### Dataset excerpts

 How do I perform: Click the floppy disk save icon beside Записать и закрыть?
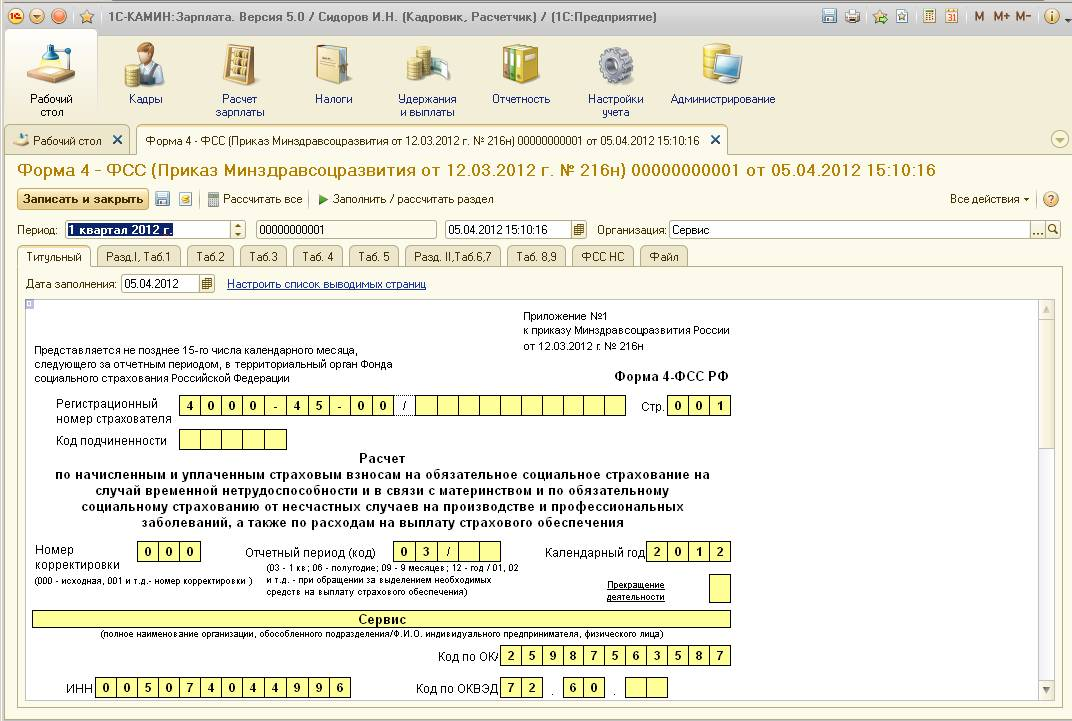pyautogui.click(x=163, y=199)
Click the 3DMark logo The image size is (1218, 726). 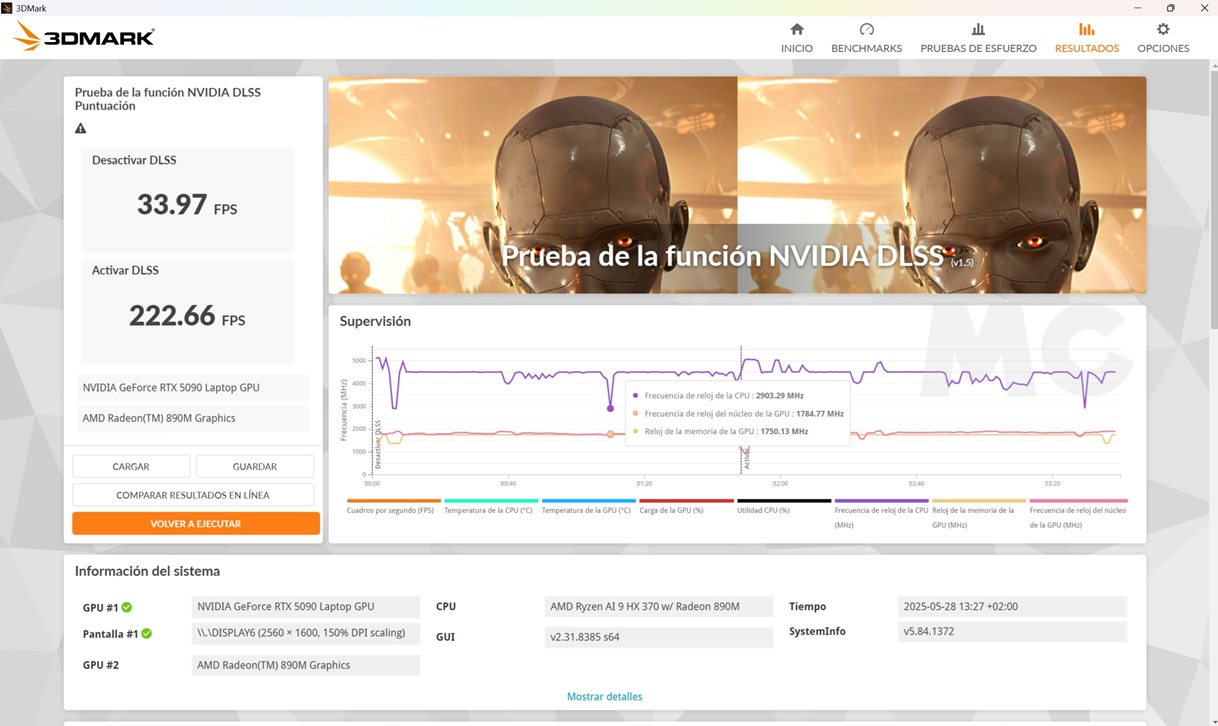coord(84,37)
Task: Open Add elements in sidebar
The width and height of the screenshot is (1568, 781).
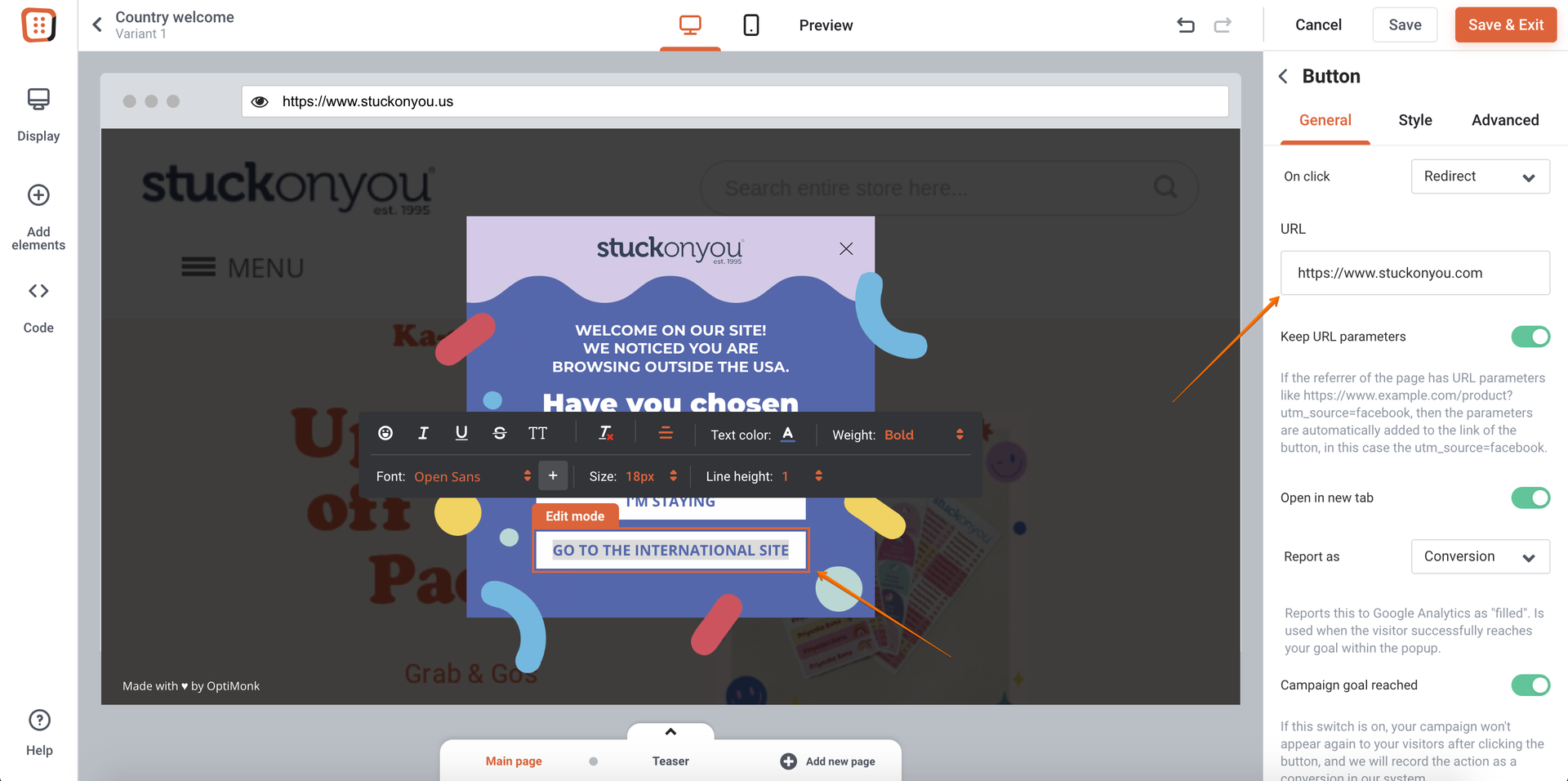Action: tap(38, 217)
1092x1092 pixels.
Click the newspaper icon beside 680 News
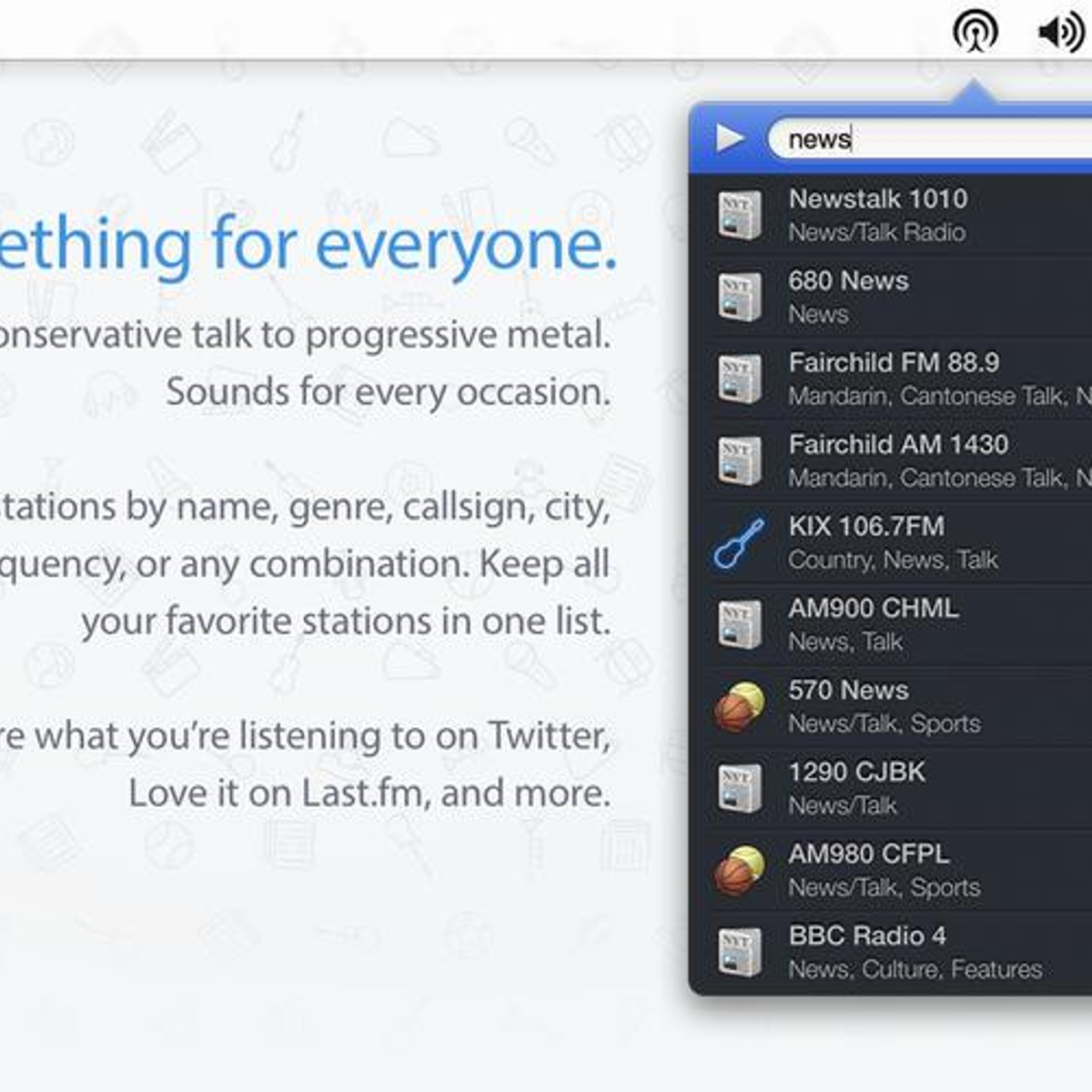click(x=739, y=297)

######

* What the exercise asks:
Transcribe exactly the span of lines that opens with the line holding "1092x1092 pixels." and closes with the last line of the entries above. Omit pictures.

* Result of this task:
1092x1092 pixels.
Click the newspaper icon beside 680 News
click(x=739, y=297)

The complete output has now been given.